Estreou numerosas obras para ensemble contemporâneo, para grupo de percussão, música de câmara e solo. Dedicando-se essencialmente à música contemporânea, os seus interesses passam também pela música clássica, tendo variadas experiências no âmbito do Jazz e do Rock. Tocou com Henry Bock, Ivan Monighetti, Maria Schneider, Umo Jazz Orchestra, Maria João, John Zorn, Pedro Burmester, Fausto Neves, entre outros. Colaborou com as orquestras Régie Sinfonia, Orquestra do Norte, Orquestra Nacional do Porto, Orquestra Sinfónica Portuguesa, Orquestra Metropolitana de Lisboa, Oficina Musical, Orquestra da E.P.M.E., Círculo Portuense de Ópera, Ictus Ensemble (Bélgica), Plural Ensemble (Espanha), Quarteto de Pianos de Madrid, Orquestra Gulbenkian e Coro Gulbenkian.

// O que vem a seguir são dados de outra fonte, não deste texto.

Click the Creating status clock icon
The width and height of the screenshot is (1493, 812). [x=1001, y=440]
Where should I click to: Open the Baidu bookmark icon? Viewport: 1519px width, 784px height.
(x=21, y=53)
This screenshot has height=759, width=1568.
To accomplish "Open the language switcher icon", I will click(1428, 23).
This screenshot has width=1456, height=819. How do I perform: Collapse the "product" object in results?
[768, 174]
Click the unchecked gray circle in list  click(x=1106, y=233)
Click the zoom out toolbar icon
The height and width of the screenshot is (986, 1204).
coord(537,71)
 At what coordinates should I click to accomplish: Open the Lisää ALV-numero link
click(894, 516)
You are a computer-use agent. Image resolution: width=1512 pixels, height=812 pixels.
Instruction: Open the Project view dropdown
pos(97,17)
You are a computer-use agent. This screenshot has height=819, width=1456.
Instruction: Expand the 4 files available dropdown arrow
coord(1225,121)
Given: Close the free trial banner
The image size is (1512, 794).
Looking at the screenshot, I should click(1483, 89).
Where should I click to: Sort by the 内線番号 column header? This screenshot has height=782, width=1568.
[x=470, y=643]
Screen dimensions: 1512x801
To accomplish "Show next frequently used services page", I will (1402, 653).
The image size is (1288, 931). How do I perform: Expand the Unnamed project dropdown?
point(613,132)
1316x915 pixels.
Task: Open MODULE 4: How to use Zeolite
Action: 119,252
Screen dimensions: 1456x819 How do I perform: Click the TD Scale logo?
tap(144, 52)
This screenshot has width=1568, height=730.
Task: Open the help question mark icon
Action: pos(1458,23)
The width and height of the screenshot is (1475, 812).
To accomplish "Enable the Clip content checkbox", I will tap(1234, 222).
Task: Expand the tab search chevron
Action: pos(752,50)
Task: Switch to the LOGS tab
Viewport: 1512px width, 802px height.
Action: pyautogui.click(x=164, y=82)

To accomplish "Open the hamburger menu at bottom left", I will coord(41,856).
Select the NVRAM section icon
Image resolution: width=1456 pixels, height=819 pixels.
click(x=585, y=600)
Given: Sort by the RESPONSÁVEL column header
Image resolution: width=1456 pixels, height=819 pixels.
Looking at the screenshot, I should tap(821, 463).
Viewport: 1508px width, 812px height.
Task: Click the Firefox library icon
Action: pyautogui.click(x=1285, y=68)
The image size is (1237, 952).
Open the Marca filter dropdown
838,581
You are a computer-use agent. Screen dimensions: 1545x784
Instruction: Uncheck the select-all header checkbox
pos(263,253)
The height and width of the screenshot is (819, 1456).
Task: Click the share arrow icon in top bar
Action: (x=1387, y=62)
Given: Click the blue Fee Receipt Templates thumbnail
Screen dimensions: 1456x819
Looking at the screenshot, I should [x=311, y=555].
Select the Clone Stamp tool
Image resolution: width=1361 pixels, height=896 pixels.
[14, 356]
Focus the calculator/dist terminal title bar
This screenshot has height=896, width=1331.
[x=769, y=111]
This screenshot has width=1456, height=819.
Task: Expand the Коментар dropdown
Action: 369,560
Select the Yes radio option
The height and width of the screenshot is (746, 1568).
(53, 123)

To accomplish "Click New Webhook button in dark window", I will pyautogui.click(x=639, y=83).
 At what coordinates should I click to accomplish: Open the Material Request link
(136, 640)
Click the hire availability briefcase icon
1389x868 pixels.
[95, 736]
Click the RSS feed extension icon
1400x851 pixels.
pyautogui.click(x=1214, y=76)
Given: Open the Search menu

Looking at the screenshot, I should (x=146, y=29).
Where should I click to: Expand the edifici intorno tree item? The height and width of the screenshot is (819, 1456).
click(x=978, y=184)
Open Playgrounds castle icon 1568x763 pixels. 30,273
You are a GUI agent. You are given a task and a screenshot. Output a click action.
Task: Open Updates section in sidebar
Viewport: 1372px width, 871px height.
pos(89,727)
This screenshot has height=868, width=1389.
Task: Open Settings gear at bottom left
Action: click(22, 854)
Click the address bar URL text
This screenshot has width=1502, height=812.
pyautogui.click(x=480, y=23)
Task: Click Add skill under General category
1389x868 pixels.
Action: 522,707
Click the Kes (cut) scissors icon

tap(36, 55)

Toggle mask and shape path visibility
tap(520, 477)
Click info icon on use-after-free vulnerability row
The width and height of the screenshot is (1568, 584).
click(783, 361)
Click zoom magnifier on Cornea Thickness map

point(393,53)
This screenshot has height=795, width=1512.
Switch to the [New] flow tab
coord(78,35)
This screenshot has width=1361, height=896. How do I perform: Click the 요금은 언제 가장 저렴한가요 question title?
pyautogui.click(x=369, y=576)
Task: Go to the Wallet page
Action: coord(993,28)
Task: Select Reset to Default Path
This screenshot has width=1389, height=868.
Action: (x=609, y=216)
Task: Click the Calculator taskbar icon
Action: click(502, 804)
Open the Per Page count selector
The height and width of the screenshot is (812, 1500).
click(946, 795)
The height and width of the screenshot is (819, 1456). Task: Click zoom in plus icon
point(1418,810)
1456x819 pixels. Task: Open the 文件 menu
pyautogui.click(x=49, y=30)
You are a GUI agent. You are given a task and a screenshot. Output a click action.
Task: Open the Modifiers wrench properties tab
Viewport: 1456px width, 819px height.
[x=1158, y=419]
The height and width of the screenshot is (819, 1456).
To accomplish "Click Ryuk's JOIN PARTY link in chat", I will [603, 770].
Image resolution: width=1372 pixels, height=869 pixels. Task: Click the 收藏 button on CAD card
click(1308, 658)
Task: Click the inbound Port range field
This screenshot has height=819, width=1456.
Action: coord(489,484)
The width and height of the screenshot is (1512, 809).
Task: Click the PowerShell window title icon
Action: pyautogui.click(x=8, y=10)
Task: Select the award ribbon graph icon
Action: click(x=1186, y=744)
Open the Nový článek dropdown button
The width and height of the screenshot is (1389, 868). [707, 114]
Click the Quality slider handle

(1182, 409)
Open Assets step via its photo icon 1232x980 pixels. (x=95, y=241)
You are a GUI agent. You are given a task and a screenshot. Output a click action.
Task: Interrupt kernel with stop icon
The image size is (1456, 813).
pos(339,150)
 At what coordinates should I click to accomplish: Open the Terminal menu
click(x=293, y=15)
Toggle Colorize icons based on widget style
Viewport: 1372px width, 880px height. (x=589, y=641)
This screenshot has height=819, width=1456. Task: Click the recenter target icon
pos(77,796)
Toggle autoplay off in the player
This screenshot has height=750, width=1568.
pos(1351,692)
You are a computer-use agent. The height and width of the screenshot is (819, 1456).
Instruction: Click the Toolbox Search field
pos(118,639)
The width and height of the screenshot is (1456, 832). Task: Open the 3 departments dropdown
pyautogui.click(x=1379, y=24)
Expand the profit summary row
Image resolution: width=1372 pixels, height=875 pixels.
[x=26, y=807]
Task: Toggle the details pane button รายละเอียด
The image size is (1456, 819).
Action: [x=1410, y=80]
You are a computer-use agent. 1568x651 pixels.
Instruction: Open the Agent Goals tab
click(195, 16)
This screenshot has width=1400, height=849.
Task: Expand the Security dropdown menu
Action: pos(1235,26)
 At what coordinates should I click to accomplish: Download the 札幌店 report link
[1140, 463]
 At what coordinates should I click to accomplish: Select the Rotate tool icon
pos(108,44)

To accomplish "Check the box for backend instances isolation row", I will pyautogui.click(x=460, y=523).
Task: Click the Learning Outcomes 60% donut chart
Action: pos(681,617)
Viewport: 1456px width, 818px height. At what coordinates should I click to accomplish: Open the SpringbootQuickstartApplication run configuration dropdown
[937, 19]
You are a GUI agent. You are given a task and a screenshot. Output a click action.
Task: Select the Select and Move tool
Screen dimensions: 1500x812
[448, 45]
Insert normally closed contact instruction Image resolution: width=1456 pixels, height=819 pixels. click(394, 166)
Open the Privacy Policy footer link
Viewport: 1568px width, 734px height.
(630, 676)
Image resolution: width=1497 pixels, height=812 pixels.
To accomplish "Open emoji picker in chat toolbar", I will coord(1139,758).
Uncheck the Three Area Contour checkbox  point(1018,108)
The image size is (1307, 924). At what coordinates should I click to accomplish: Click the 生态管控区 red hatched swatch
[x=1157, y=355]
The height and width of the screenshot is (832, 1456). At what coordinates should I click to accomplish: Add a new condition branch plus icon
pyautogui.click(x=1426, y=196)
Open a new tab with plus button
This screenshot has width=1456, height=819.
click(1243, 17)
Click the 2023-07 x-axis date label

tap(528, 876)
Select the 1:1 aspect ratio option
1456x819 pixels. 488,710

Leccionou no Conservatório de Aveiro, no Conservatório de Braga e na Escola Profissional de Música de Espinho. Lecciona percussão na Universidade de Aveiro desde 1999. É membro fundador do Drumming – Grupo de Percussão Drumming, membro do Remix Ensemble, do grupo Performa, Camerata Nov’arte e do Magnet Duo, além de co-director artístico do Festival Itinerante de Percussão. É praticante de Tai Chi Chuan.

Reconhecida pela crítica nacional e internacional, a carreira a solo de Nuno Aroso (1978) assume um papel central na sua vida artística. Com olhos voltados para a exploração de novas técnicas, de renovados meios instrumentais e de aspectos cénicos inerentes à performance da percussão, Nuno Aroso tem colaborado activamente com inúmeros compositores dos mais variados quadrantes estéticos e de diferentes pontos do globo, resultando dessa colaboração o crescimento de um repertório próprio e idiossincrático, que simultaneamente contribui para o desenvolvimento da percussão enquanto área instrumental e perfomativa. Estreou mais de 100 obras, gravando parte deste repertório para numerosas edições discográficas. Peter Klatzow, Peter Ablinger, Oscar Bianchi, João Pedro Oliveira, Amanda Cole, Kumiko Omura, Luís Antunes Pena, Matthew Burnter e Martin Bauer são alguns dos nomes que têm escrito para Nuno Aroso. Apresenta-se como professor, membro de júri e intérprete nos palcos da música contemporânea em Portugal e também em França, Alemanha, Bélgica, Espanha, Itália, Eslovénia, Brasil, China, Tailândia, África do Sul, Argentina, Grécia, Suécia, Inglaterra, Canadá, Bulgária, Tunísia, Escócia, etc.
Particularmente motivado para o enriquecimento e renovação do concerto enquanto espectáculo completo e multidisciplinar, desenvolve com frequência relações artísticas com outras disciplinas: Dança, Cinema, Teatro, Literatura.
Licenciado pela ESMAE (20 valores), prosseguiu estudos no Conservatoire National de Strasbourg, onde obteve o Diplome de Soliste. É doutorado pela Universidade Católica Portuguesa. Lecciona na Universidade do Minho, é artista Adams e toca com baquetas Elite Mallets.